Inhibitory effect of angiotensin (1-7) on angiotensin III-induced nociceptive behaviour in mice.

We have previously demonstrated that the intrathecal (i.t.) administration of angiotensin (Ang) II into mice produces a nociceptive behaviour consisting of scratching, biting and licking accompanied by the phosphorylation of p38 MAPK in the spinal cord, which was mediated through AT1 receptors. Both the p38 MAPK phosphorylation and subsequent nociceptive behaviour were attenuated by the i.t. co-administration of Ang (1-7), an N-terminal fragment of Ang II, that acted via Mas receptors. On the other hand, a C-terminal fragment of Ang II, namely Ang III, was also shown to induce a nociceptive behaviour by acting upon AT1 receptors on spinal astrocytes and neurons, and was found to be more potent than Ang II. However, the inhibitory effect of Ang (1-7) on the Ang III-induced nociceptive behaviour remains unclear. Thus, here we examined whether Ang (1-7) can attenuate the Ang III-induced nociceptive behaviour and activation of spinal p38 MAPK. The i.t. administration of Ang (1-7) (1-100fmol) dose-dependently attenuated the Ang III (1pmol)-induced nociceptive behaviour in mice. Moreover, the inhibitory effect of Ang (1-7) at a dose of 100fmol was prevented by A779 (30fmol), a Mas receptor antagonist.
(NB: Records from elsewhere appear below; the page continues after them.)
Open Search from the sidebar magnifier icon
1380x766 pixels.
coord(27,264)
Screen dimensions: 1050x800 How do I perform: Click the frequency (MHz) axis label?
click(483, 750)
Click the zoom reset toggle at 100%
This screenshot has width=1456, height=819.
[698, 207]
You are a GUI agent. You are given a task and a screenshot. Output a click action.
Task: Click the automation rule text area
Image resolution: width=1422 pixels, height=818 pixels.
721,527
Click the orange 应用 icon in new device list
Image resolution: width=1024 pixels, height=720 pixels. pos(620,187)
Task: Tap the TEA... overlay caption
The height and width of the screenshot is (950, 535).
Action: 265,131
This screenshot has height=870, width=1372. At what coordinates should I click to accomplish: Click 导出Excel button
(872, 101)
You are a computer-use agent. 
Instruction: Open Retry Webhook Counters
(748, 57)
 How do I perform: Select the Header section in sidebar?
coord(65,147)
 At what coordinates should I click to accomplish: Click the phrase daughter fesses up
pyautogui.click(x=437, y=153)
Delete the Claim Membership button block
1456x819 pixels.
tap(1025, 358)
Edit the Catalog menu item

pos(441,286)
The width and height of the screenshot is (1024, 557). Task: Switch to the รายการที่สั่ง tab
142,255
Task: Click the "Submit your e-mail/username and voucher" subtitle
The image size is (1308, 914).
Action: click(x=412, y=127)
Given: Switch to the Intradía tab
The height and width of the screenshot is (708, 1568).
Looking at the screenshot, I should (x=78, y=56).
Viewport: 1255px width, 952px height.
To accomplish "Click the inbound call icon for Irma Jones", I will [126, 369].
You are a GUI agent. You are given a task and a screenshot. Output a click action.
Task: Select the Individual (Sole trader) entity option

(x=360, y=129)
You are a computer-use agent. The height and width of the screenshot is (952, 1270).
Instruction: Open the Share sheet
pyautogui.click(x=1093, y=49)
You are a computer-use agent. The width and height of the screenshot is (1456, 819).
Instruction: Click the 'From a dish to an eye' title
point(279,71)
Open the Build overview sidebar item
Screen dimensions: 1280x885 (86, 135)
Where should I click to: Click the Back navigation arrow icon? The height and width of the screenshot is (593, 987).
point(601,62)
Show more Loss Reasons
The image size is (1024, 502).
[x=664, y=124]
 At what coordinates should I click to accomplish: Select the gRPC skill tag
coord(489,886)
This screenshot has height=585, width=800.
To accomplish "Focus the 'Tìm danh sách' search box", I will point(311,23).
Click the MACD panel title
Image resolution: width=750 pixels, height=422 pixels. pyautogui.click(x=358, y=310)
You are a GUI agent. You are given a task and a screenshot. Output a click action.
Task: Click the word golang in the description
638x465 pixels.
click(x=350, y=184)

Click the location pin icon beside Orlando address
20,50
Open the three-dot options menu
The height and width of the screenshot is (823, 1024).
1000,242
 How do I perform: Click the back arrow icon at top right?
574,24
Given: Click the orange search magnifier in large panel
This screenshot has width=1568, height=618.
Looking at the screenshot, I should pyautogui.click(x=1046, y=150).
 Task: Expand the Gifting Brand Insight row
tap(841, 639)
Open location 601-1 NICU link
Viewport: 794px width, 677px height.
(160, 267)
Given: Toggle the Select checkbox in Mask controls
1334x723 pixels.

Western blot analysis showed that the phosphorylation of p38 MAPK induced by the i.t. administration of Ang III (1pmol) was also attenuated by Ang (1-7) (100fmol), and this inhibition was prevented by A779 (30fmol). Furthermore, we showed that in the lumbar superficial dorsal horn, Mas receptors are expressed in neurons and microglia but absent from astrocytes. Together, these results suggest that the i.t. administration of Ang (1-7) attenuates the nociceptive behaviour and accompanying p38 MAPK phosphorylation induced by Ang III, and that this effect is likely mediated through Mas receptors on spinal neurons.